Assigned task
The answer must be an exact restatement of all the data.

+++++

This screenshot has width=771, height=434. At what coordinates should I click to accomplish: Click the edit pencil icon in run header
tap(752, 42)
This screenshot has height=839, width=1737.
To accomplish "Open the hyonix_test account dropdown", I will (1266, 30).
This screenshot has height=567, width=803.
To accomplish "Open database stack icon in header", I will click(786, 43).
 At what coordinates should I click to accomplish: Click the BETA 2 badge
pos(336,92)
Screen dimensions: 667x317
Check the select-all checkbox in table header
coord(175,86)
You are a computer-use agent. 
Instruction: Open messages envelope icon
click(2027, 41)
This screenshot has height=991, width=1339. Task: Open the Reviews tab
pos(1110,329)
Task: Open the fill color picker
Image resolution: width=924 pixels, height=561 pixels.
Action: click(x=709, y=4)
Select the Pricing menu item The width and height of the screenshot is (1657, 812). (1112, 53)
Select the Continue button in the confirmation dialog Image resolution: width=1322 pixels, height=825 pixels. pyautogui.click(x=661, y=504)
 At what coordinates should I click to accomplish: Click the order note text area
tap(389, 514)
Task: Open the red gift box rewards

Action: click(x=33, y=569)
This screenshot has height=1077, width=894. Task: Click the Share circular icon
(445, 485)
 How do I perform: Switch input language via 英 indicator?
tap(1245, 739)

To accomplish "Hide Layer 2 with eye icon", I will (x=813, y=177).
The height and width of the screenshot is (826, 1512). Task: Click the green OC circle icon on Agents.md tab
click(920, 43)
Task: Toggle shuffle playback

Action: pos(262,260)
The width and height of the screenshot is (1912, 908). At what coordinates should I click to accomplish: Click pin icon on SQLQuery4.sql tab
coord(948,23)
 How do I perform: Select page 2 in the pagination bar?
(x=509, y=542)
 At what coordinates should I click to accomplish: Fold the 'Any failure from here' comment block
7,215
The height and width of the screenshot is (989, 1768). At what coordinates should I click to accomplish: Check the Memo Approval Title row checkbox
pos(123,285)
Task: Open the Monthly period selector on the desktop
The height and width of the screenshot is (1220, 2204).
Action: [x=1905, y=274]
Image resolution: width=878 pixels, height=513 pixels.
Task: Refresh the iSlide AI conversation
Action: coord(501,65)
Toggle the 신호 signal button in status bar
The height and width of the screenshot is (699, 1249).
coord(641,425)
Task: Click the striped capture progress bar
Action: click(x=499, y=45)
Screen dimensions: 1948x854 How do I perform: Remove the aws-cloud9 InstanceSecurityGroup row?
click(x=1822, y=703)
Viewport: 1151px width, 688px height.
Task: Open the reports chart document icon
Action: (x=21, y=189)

+++++

Solution to the problem
This screenshot has width=771, height=434. At what coordinates should I click to accomplish: Click the edit pencil icon in run header
tap(752, 42)
This screenshot has height=839, width=1737.
To accomplish "Open the hyonix_test account dropdown", I will (1266, 30).
This screenshot has height=567, width=803.
To accomplish "Open database stack icon in header", I will click(786, 43).
 At what coordinates should I click to accomplish: Click the BETA 2 badge
pos(336,92)
Screen dimensions: 667x317
Check the select-all checkbox in table header
coord(175,86)
You are a computer-use agent. 
Instruction: Open messages envelope icon
click(2027, 41)
This screenshot has height=991, width=1339. Task: Open the Reviews tab
pos(1110,329)
Task: Open the fill color picker
Image resolution: width=924 pixels, height=561 pixels.
Action: click(x=709, y=4)
Select the Pricing menu item The width and height of the screenshot is (1657, 812). (1112, 53)
Select the Continue button in the confirmation dialog Image resolution: width=1322 pixels, height=825 pixels. pyautogui.click(x=661, y=504)
 At what coordinates should I click to accomplish: Click the order note text area
tap(389, 514)
Task: Open the red gift box rewards

Action: click(x=33, y=569)
This screenshot has height=1077, width=894. Task: Click the Share circular icon
(445, 485)
 How do I perform: Switch input language via 英 indicator?
tap(1245, 739)

To accomplish "Hide Layer 2 with eye icon", I will (x=813, y=177).
The height and width of the screenshot is (826, 1512). Task: Click the green OC circle icon on Agents.md tab
click(920, 43)
Task: Toggle shuffle playback

Action: pos(262,260)
The width and height of the screenshot is (1912, 908). At what coordinates should I click to accomplish: Click pin icon on SQLQuery4.sql tab
coord(948,23)
 How do I perform: Select page 2 in the pagination bar?
(x=509, y=542)
 At what coordinates should I click to accomplish: Fold the 'Any failure from here' comment block
7,215
The height and width of the screenshot is (989, 1768). At what coordinates should I click to accomplish: Check the Memo Approval Title row checkbox
pos(123,285)
Task: Open the Monthly period selector on the desktop
The height and width of the screenshot is (1220, 2204).
Action: [x=1905, y=274]
Image resolution: width=878 pixels, height=513 pixels.
Task: Refresh the iSlide AI conversation
Action: coord(501,65)
Toggle the 신호 signal button in status bar
The height and width of the screenshot is (699, 1249).
coord(641,425)
Task: Click the striped capture progress bar
Action: click(x=499, y=45)
Screen dimensions: 1948x854 How do I perform: Remove the aws-cloud9 InstanceSecurityGroup row?
click(x=1822, y=703)
Viewport: 1151px width, 688px height.
Task: Open the reports chart document icon
Action: (x=21, y=189)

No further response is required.